Por Paula Guerra Cáceres y Youssef M. Ouled, miembros de AlgoRace
Desde hace bastante tiempo, aunque de forma casi imperceptible, gran parte de la sociedad ha comenzado a estar condicionada por la Inteligencia Artificial (IA). Más allá de aplicaciones tecnológicas que facilitan el día a día, como coches que aparcan solos o teléfonos móviles que monitorizan la salud, la IA también incluye un mecanismo invisible de vigilancia y escrutinio social que se está encargando de decidir las posibilidades de futuro de millones de personas.

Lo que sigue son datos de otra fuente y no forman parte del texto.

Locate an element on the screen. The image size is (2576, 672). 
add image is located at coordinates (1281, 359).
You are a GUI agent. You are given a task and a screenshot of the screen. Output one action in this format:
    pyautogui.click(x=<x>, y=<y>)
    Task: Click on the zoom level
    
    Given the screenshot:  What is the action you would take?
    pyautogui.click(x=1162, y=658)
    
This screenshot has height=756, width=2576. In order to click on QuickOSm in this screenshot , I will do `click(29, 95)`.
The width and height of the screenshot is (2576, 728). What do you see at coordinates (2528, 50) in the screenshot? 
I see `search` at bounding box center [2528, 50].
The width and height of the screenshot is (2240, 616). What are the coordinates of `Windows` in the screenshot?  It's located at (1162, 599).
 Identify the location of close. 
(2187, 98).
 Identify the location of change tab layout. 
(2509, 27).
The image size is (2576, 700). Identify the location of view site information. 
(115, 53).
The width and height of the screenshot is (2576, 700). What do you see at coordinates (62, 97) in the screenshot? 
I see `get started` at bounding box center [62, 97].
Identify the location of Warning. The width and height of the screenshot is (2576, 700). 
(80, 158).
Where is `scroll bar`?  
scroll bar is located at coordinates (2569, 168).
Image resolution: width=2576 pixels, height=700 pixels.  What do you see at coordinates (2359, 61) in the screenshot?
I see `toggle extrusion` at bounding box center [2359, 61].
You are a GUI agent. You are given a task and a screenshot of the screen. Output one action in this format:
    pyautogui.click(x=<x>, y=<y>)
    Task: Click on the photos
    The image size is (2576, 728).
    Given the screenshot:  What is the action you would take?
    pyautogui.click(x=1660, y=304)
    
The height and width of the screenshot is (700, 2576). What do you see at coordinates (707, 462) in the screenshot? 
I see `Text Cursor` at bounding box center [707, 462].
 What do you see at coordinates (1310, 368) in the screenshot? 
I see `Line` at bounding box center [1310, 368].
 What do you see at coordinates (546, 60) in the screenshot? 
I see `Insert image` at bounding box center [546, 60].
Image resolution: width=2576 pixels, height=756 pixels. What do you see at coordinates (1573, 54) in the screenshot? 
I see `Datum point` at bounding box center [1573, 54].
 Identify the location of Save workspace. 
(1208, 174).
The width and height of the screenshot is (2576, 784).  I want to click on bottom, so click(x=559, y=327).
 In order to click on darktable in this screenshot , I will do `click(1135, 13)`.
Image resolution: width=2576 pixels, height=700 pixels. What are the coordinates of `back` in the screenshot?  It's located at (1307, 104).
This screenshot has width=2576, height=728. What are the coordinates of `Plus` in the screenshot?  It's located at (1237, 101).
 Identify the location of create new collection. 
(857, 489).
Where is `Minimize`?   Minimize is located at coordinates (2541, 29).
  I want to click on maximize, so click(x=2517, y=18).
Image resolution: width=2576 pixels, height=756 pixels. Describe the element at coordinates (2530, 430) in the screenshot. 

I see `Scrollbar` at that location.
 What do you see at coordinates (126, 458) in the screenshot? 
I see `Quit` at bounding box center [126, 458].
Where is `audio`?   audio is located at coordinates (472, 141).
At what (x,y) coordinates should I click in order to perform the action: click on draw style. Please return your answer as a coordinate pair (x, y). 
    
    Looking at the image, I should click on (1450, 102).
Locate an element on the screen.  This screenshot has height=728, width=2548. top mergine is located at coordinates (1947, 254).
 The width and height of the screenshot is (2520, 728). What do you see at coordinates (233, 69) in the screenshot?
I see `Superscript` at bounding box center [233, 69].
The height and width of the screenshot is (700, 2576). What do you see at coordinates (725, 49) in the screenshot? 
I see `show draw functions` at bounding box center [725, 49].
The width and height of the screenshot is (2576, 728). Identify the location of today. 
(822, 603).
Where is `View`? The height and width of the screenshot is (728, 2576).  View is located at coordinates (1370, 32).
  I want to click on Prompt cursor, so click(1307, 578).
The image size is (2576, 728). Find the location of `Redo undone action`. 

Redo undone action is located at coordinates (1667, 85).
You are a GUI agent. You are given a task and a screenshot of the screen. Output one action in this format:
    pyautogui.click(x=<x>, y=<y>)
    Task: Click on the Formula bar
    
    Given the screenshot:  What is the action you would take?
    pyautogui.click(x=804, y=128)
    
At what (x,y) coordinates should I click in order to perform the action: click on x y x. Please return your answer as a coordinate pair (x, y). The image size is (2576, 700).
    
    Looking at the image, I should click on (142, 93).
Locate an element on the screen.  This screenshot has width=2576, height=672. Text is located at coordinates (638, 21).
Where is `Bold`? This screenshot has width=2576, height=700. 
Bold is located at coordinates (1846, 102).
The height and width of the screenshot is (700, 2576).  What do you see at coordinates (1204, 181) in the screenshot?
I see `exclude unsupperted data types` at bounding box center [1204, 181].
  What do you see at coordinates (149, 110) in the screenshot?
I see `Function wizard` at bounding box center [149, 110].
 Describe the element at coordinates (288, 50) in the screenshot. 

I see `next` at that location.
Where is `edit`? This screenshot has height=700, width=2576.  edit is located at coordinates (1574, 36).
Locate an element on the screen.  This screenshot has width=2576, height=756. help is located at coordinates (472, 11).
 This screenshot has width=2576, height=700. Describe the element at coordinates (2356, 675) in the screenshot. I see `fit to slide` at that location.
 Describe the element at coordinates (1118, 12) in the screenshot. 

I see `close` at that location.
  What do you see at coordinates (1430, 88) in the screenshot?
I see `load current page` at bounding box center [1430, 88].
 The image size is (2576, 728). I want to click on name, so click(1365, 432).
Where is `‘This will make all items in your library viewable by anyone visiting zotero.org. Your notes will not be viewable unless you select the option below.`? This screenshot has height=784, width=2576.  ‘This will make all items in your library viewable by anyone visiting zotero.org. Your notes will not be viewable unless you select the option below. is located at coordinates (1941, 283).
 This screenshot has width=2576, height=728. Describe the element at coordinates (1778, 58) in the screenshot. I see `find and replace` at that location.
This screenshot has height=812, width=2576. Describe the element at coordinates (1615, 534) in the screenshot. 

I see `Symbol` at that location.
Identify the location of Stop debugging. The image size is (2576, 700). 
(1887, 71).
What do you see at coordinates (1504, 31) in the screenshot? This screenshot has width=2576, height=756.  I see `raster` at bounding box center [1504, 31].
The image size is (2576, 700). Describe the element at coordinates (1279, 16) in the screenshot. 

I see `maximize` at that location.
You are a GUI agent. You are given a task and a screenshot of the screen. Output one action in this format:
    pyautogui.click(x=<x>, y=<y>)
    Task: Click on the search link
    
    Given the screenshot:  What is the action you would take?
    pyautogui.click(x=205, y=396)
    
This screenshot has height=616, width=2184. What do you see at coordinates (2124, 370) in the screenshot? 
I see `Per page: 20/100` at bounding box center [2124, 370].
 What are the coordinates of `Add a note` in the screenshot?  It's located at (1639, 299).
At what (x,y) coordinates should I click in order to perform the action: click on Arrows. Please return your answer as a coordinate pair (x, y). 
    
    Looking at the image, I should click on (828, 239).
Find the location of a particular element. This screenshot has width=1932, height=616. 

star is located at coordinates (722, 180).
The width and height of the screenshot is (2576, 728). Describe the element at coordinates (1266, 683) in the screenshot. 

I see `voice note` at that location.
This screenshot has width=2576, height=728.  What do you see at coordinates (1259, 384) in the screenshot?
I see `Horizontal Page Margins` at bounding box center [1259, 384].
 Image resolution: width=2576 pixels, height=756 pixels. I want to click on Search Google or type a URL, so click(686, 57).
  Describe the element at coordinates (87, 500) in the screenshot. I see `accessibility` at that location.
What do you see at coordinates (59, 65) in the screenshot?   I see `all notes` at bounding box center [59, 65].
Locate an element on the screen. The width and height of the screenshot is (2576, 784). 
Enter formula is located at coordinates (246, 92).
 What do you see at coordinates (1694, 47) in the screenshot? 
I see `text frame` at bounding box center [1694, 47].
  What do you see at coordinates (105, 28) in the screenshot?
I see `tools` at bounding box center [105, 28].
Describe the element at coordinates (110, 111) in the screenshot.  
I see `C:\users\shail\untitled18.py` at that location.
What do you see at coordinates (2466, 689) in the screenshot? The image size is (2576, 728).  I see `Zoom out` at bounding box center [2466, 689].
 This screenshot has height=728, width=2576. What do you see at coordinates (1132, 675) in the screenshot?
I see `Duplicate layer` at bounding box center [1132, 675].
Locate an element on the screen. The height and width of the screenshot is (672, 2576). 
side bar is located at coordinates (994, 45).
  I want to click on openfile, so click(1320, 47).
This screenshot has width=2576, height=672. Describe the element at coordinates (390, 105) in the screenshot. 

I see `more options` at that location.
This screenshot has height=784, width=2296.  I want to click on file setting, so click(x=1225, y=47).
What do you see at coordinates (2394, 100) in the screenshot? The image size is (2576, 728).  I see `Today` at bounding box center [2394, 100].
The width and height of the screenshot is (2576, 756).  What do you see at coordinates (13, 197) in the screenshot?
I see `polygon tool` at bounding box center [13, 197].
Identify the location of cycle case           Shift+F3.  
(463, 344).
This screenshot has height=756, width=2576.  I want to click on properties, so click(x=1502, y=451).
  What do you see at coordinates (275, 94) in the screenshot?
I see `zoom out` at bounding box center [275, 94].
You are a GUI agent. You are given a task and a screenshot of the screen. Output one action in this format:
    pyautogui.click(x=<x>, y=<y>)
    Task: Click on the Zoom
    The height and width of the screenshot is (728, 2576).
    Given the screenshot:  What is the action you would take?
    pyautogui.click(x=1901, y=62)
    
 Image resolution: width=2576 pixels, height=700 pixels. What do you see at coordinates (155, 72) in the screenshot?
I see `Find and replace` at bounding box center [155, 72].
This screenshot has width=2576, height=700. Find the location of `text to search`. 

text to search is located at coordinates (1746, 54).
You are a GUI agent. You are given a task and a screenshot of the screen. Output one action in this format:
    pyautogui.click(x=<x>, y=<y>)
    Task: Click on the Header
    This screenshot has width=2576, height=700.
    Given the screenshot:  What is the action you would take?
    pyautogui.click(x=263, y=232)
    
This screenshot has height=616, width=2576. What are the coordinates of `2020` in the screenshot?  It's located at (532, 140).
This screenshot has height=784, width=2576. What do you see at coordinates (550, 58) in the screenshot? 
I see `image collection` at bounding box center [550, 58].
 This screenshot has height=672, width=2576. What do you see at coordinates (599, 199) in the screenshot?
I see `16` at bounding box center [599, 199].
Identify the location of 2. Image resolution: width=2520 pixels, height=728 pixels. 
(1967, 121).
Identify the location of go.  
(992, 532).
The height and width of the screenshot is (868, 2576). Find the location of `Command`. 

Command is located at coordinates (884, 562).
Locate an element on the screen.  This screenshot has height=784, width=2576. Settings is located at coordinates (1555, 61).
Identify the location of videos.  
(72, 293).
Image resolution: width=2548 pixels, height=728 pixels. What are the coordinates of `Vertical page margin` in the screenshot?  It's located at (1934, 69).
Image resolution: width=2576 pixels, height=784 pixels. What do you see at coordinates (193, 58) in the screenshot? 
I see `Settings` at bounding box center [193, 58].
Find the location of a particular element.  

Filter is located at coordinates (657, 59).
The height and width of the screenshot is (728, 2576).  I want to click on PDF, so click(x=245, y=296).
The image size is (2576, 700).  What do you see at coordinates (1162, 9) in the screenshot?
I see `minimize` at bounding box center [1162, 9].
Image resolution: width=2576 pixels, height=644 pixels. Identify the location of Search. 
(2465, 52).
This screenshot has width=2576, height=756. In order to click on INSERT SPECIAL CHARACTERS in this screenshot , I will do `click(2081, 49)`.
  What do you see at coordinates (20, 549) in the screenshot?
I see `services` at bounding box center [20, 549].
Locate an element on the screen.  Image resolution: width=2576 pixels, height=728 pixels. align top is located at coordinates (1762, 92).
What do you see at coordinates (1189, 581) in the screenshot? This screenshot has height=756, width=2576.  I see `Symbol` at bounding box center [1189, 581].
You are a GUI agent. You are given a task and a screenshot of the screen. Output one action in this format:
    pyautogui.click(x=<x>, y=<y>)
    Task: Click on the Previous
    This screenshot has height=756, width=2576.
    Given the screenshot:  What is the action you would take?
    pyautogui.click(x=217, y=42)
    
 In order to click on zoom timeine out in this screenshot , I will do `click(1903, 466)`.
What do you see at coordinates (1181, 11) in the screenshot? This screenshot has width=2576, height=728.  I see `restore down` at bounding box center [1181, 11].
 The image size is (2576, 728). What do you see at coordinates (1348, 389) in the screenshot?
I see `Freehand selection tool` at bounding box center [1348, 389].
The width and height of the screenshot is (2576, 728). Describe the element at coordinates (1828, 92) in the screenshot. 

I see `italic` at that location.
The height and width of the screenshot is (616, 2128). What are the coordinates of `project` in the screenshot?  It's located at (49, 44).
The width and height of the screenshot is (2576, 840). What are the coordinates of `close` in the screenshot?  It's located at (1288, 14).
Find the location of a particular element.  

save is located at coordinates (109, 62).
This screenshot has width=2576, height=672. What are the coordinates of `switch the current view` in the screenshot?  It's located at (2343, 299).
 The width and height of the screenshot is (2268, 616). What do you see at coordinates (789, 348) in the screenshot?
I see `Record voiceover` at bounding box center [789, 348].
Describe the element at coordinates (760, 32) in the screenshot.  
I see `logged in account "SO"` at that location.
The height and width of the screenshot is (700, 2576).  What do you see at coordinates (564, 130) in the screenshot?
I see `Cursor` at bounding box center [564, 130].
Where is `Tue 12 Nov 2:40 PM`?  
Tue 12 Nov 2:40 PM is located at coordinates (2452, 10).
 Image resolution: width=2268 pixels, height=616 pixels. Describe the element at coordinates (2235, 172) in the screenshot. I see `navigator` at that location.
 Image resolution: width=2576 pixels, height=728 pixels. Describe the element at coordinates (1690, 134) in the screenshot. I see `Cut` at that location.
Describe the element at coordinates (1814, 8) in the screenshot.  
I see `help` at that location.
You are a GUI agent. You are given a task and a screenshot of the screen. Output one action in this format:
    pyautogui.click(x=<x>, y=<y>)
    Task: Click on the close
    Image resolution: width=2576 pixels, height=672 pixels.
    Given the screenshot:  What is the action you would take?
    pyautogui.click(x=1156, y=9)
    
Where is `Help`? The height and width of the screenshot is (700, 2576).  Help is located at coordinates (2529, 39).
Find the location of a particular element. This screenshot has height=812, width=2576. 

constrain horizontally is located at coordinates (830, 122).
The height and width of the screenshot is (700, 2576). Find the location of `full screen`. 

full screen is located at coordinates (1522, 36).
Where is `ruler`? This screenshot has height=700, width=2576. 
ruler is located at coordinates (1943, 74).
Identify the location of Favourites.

Sistemas automatizados de toma de decisiones (algoritmos) deciden cuestiones tan relevantes como quiénes serán preseleccionadas para un empleo, qué familias obtienen ayudas sociales, a qué personas se admitirán en un centro educativo, quiénes reciben un préstamo hipotecario, e incluso qué perfil de mujeres víctimas de violencia de género merecen contar con una orden de alejamiento de su agresor.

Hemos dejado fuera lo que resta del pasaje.